Lastly, in verses 8-9 Satan takes him to the highest mountain, and has him look down on “all the kingdoms of the world and their glory”, and says to him “All these things I will give You if You will fall down and worship me.”   Satan attempts to lead Jesus away from God by tempting him with the pleasures and riches of the world.  But Jesus, being with God when it was all formed (John 1:1), knew fully that it was not Satan’s to give.  Satan was depreciating God again, and all that He owns.
The enemy comes to destroy our relationship with God.  He seeks to break apart the family of God, pulling children from the Father, and condemning the children to our Father God. 

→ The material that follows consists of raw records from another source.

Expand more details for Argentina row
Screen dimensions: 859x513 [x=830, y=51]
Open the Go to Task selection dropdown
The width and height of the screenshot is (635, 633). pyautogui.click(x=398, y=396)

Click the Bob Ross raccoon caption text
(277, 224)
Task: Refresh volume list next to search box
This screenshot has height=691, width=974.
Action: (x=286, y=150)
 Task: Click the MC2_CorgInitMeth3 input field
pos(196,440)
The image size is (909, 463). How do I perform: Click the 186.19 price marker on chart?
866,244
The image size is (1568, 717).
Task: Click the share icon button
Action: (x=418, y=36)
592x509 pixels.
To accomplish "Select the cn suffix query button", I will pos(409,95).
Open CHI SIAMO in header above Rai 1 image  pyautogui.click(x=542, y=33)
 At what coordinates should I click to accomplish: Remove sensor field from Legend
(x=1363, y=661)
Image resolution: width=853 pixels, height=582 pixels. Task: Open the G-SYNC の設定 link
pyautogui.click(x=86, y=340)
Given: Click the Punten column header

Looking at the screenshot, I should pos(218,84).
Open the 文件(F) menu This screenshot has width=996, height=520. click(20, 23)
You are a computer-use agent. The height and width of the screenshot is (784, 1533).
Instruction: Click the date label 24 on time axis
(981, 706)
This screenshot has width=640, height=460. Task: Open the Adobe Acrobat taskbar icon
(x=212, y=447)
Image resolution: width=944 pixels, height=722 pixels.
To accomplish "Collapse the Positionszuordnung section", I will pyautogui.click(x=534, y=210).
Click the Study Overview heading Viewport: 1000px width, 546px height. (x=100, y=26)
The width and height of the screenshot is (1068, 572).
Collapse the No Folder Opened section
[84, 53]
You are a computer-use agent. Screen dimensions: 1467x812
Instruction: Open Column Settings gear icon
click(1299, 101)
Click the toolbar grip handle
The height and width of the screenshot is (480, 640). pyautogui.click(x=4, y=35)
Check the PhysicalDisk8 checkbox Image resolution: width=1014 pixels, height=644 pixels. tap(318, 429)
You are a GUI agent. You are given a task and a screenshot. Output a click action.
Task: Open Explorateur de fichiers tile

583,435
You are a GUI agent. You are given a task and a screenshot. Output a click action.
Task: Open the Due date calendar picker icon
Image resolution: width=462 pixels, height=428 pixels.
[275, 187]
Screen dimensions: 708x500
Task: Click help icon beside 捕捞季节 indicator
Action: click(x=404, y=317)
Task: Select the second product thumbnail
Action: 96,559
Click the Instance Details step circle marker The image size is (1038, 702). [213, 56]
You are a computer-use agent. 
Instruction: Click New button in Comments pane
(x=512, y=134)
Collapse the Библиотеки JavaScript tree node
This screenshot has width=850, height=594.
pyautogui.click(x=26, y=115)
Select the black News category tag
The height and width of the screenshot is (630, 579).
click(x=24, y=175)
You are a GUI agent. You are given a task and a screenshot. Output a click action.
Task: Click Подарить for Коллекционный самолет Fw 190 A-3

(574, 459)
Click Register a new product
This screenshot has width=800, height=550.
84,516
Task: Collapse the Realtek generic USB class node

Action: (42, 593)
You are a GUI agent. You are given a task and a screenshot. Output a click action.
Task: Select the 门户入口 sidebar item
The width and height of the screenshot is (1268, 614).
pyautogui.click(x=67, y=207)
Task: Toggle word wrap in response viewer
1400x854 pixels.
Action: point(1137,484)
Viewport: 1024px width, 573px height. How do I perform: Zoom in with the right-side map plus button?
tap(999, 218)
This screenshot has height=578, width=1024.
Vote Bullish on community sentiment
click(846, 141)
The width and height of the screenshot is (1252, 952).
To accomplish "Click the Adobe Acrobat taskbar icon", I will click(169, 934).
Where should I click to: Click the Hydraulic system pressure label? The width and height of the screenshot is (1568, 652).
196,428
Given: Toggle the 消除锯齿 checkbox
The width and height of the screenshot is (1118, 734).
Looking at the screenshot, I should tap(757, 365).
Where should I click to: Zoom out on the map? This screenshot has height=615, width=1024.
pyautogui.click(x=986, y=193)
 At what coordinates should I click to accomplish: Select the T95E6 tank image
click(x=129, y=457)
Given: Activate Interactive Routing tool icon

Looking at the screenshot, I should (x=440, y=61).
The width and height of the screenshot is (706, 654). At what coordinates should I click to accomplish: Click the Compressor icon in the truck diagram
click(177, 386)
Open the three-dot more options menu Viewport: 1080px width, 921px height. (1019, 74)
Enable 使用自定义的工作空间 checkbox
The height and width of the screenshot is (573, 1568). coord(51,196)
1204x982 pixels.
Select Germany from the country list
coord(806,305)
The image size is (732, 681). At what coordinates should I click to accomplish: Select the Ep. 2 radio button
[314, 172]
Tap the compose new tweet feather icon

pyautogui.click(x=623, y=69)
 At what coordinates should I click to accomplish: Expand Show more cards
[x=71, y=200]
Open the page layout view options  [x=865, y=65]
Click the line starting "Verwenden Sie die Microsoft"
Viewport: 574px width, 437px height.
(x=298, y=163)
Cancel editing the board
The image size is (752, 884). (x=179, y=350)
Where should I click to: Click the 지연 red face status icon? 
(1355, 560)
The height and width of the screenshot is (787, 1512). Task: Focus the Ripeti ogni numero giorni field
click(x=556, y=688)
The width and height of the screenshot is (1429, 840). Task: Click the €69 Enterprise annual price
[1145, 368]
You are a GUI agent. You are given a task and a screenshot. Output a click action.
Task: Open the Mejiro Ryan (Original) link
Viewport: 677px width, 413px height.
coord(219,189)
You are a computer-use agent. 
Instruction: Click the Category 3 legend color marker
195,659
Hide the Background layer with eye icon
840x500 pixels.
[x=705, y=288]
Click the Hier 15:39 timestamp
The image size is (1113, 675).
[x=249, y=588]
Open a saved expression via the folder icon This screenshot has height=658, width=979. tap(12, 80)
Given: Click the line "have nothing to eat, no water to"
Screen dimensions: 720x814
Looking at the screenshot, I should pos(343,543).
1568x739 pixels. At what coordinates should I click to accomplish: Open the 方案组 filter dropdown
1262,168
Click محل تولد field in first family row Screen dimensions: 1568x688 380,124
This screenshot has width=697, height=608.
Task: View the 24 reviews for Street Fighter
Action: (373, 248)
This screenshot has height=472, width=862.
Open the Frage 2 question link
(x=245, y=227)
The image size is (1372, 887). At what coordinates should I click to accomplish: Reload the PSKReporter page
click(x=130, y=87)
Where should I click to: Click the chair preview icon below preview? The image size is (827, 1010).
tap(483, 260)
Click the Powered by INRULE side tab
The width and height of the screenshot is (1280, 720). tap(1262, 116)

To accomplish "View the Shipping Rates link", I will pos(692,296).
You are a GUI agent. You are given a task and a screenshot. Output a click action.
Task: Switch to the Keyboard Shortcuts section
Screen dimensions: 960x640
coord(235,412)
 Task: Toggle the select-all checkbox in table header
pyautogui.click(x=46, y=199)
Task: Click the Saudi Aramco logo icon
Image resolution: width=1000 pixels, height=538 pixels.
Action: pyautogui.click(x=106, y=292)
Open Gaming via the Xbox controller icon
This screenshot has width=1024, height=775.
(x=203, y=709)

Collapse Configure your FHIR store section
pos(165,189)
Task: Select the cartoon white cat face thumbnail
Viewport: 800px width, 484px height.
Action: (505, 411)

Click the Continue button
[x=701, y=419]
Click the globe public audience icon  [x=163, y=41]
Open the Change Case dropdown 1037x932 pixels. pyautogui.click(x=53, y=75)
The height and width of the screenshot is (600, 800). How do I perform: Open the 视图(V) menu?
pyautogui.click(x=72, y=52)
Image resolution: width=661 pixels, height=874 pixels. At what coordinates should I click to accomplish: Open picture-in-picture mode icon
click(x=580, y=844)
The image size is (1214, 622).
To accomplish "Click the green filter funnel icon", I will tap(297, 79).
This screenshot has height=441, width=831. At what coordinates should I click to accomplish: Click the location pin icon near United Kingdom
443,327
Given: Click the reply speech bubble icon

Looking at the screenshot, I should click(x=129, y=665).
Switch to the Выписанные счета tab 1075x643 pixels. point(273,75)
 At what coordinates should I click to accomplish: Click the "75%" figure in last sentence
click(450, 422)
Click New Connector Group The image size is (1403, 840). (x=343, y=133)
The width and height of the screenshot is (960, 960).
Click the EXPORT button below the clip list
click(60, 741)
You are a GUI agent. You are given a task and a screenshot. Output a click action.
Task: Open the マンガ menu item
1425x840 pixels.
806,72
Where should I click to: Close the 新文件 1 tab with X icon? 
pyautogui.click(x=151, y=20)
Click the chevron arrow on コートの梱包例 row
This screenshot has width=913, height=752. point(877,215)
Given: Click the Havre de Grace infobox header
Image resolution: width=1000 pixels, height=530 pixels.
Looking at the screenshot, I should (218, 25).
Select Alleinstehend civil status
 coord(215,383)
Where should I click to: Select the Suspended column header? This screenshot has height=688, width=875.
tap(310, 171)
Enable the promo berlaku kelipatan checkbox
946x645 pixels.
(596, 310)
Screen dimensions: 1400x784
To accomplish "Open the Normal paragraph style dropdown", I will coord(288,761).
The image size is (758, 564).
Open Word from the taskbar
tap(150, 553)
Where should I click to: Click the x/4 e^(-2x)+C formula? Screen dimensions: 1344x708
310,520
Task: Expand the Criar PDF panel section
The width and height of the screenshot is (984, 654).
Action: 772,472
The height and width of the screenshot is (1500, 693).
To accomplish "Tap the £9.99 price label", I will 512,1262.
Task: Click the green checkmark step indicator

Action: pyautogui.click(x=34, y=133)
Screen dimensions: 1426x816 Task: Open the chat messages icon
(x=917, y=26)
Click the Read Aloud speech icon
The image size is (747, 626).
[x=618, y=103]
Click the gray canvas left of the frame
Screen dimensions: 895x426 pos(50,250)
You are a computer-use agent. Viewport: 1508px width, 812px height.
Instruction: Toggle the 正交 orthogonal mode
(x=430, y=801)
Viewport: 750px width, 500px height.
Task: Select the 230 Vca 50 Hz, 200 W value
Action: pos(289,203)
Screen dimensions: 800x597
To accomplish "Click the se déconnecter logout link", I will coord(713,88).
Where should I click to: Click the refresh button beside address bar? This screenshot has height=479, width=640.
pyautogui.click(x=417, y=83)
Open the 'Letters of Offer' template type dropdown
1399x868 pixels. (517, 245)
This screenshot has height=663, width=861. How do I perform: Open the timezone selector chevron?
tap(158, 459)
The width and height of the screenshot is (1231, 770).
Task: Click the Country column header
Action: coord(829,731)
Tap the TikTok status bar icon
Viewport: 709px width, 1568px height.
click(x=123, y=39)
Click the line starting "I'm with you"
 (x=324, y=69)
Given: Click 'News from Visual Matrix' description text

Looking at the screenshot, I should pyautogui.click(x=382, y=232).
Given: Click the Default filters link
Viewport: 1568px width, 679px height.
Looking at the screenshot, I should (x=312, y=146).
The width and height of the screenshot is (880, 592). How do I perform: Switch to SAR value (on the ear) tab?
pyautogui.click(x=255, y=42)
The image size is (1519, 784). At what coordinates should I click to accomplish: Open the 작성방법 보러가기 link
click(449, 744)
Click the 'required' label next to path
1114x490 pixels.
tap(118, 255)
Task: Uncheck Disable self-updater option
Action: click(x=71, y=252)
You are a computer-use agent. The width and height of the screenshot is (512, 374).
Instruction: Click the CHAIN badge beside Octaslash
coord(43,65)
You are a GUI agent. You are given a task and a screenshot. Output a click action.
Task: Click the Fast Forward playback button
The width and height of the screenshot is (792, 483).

He cannot be successful in condemning us to God, for “we have an Advocate with the Father, Jesus Christ the righteous.  And He Himself is the propitiation for our sins, and not for ours only but also for the whole world.”(1 John 2:1)  When he stands before God to condemn us, to tell God all our sins and how wicked and evil we are, Jesus stands as our righteousness, saying “Father, I’ve covered this one with my blood.  Father, I’ve paid their sin debt in full.” Psalms 109:31 says “He shall stand at the right hand of the poor, to save him from those who condemn him.” Satan cannot depreciate those that belong to God. 
But He still has the power to depreciate God to those that belong to Him.  Have you ever felt unworthy of God’s love?  Have you ever felts as if God had stopped loving you?  These feelings do not come from God, but the enemy as he tries to place a wedge in our relationship with Father God.  He tries to cause us to doubt our rebirth, our sinless birth through faith in Jesus Christ.  He whispers “God is not your Father, you’re wicked, you’re not loved, you’re dirty and evil, God is not pleased with you.”  If we believe that God is not pleased, that we cannot please Him, then we will eventually give up.  We do not pursue a relationship with God that is sanctified, built stronger as we seek to serve Him.  We become dead in our faith because we don’t operate in it. 

Discern the messages you hear about your relationship with God, and what He thinks of you.  Do they speak of the truth that is in His word?  Jesus refuted every temptation Satan made with God’s word, and we can do the same. 
God loves us so much that He chooses to call us His Children (1 John 3:1).  When we feel God will not help us, He will lift up our heads (Psalms 3:3) in victory.  When we feel filthy in all our sin, we can remember that He has covered me with the robe of righteousness” (Isaiah 61:10). When we are made to feel that God no longer loves us, we can rest assured that “neither death nor life, nor angels nor principalities nor powers, nor things present nor things to come, nor height nor depth, nor any other created thing [not even yourself!], shall be able to separate us from the love of God which is in Christ Jesus our Lord.”(Romans 8:38-39). 

God’s word will refute all of Satan’s lies.